Das gleiche Spiel mit meiner zweiten Apfel-Probe. Wieder benötigte er nur Sekunden: Rheinischer Krummstiel!! Ich erstarrte in Ehrfurcht. 
Anschließend bekam ich noch eine kurze Einweisung in die Apfelkunde, und dann kopierte er mir noch zu beiden Apfelsorten die entsprechende Seite aus einem Buch heraus. Und das alles für Lau. Ich bedankte mich tausendmal. 

Rheinischer Krummstiel

Er gab mir noch den Tipp, eine Woche später mit meinen Äpfeln zur mobilen Saftpresse in Haus Bürgel zu erscheinen und diese dort zu Saft verarbeiten zu lassen. Ich wollte es mir durch den Kopf gehen lassen. 

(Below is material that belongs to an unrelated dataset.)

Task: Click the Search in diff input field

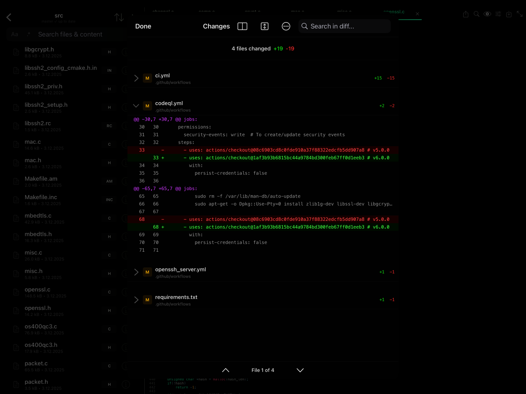Action: coord(344,26)
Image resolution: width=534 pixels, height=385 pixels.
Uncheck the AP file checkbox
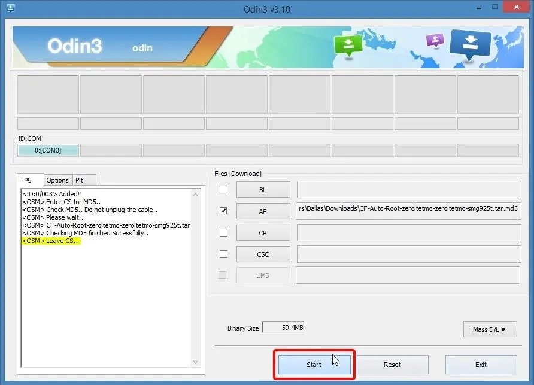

Dann fuhr ich mit meinem neu gewonnenen Wissen und den Kopien wieder nach Hause. Während der Fahrt schon entschied ich mich gegen die mobile Saftpresse, da dort die Äpfel im Ganzen ausgequetscht werden, so dass ich nicht nur naturtrüben Bio-Apfelsaft erhielt, sondern dieser versetzt war mit Wurm-, Raupen- und Schnecken-Saft. Darauf hatte ich keinen Appetit. 

Ich wollte zu Hause lieber meinen eigenen Saft pressen - nachdem ich die Äpfel kleingeschnibbelt und ent-tiert hatte. So lieh ich mir von einem guten Freund dessen Entsafter. Und schon am nächsten Morgen wollte ich meinem Kinde etwas Gutes tun und frisch gepressten Apfelsaft mit in die Schule geben. 
Ich stand schon um sechs Uhr auf und begann, zu schnibbeln. Nach einer Stunde hatte ich gerade mal 100 ml Saft produziert und war mit den Nerven am Ende. Das Kind bekam die 100 ml in seine Trinkflasche, und der Rest wurde mit Leitungs-Wasser aufgefüllt. Es würde ohnehin moppern, wenn es nicht seinen gewohnten KiBa-Saft in der Flasche hatte. Daher war meine Mühe sowieso für die Katz`. 

Den Entsafter habe ich danach nie wieder benutzt. Vielleicht sollte man lieber doch etwas anteiligen Kriechtier-Saft in Kauf nehmen und hätte dafür weniger Mühe? Bis zum nächsten Herbst wollte ich mir dies durch den Kopf gehen lassen.